Are people who live with dementia sometimes uncooperative, upset, angry or even “aggressive?” Yes. But then again, so am I. If provoked, do people who live with dementia sometimes “lash out?” Yes. But then again, so do I, although extremely rarely in a physical way because I have other means to express my anger. If I didn’t have those means, who knows what I might do?
I don’t believe, in general, that responsive behaviour attributed to dementia is the result of whatever brain disease (e.g. Alzheimer) is causing it. I don’t believe it because people who don’t live with dementia, including me, would behave in the same ways under similar circumstances.
Many care partners, care workers, and medical professionals make the mistake of blaming the responsive behaviour of people who live with dementia on their disease. Jumping to this more-often-than-not erroneous conclusion means the root cause(s) of the behaviour remain(s) unknown.

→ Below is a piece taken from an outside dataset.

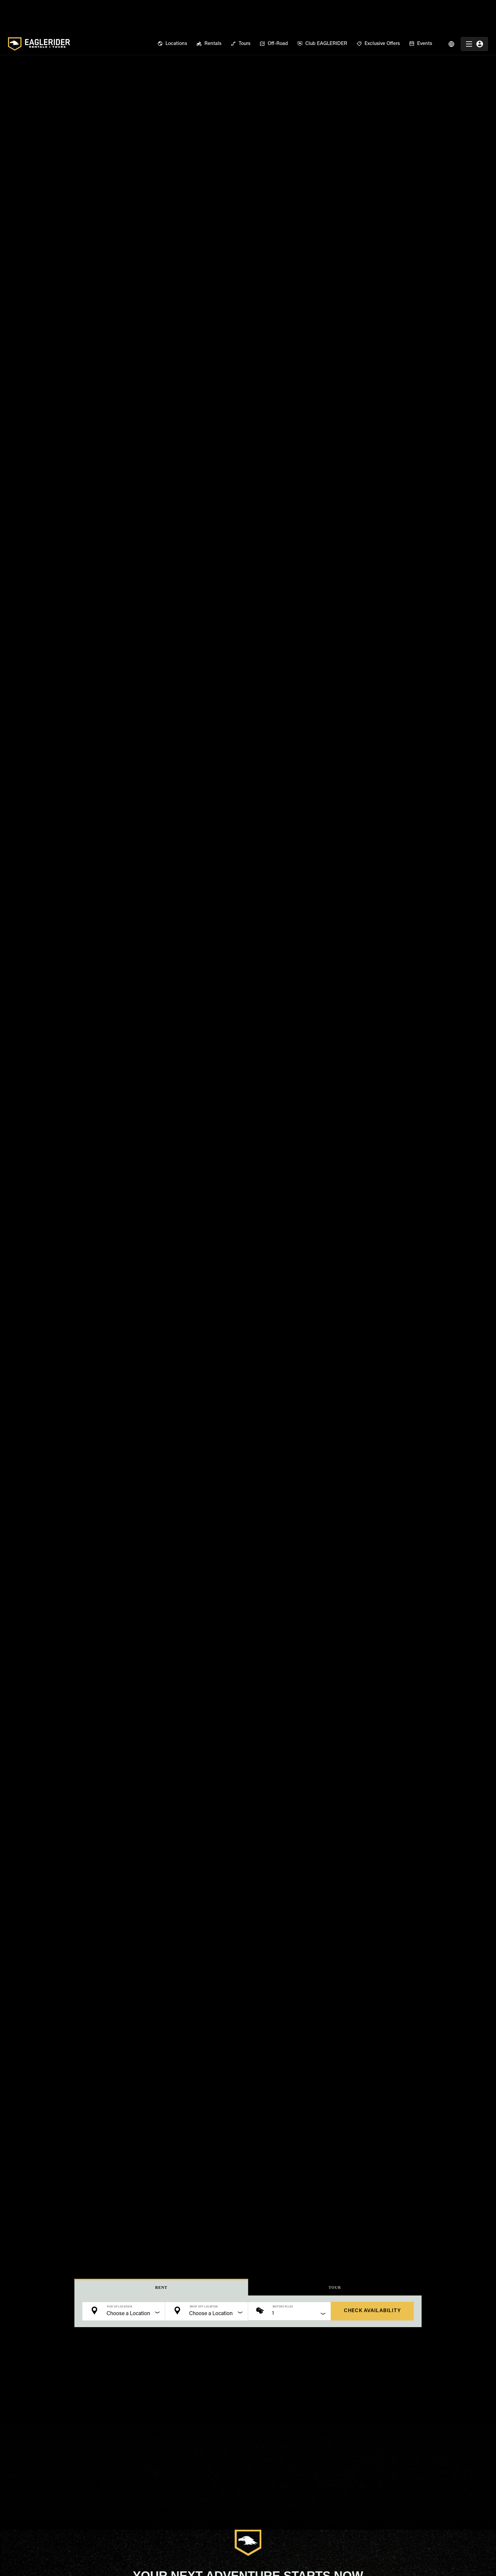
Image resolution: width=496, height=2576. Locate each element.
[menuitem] (172, 11)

People in the mid to later stages of Alzheimer disease (for example), may find it difficult, if not impossible, to identify and articulate the cause of behaviour that is problematic to others–sometimes that’s a challenge for the rest of us as well! It’s incumbent on care partners, care workers and others to become “dementia detectives,” and try to figure out what underlies the behavioural expressions we find problematic in the people we interact with who live with dementia.
Here’s a “starter list” of possible causes:
- physical pain
- emotional pain
- medication side effects (Seroquel/quetiapine or Risperdal/risperidone for example)
- boredom / inactivity
- too much or too little sensory stimulation
- being too hot or too cold
- being hungry or thirsty
- being made to wear clothing that doesn’t fit (too tight, too loose)
- being made to wear clothing that is soiled or belongs to someone else
- sleep issues (too much or too little)
- incontinence / needing to be changed (video)
- changes (in environment, routine, and/or care partners)
- vision problems
- hearing problems
- sense of loss (incapacity, friends, abilities, roles)
- too much noise / sudden loud noises
- being scolded / reprimanded yelled at
- being surprised / frightened
- being threatened
- being treated or spoken to like a child
- being told what to do
- being forced to do things they don’t want to do (e.g. take a bath/shower, get up, go to bed)
- being forced to sit for long periods with nothing to do
- being forced to eat unappetizing, tasteless food they don’t like
- being forced to be with people they don’t want to be with
- being forced to take medication they don’t want to take
- being physically restrained
- feeling overcrowded
- not being allowed privacy
- feeling tired or unwell
- having “a bad day”
- personality conflicts
This list isn’t exhaustive. To add to it, ask yourself what would make you feel uncomfortable, anxious, unwilling to cooperate, angry, “combative,” and/or upset.
Correctly identifying the root cause of behavioural expressions that are problematic for us as care partners can help us find solutions other than inappropriately medicating people with antipsychotic drugs.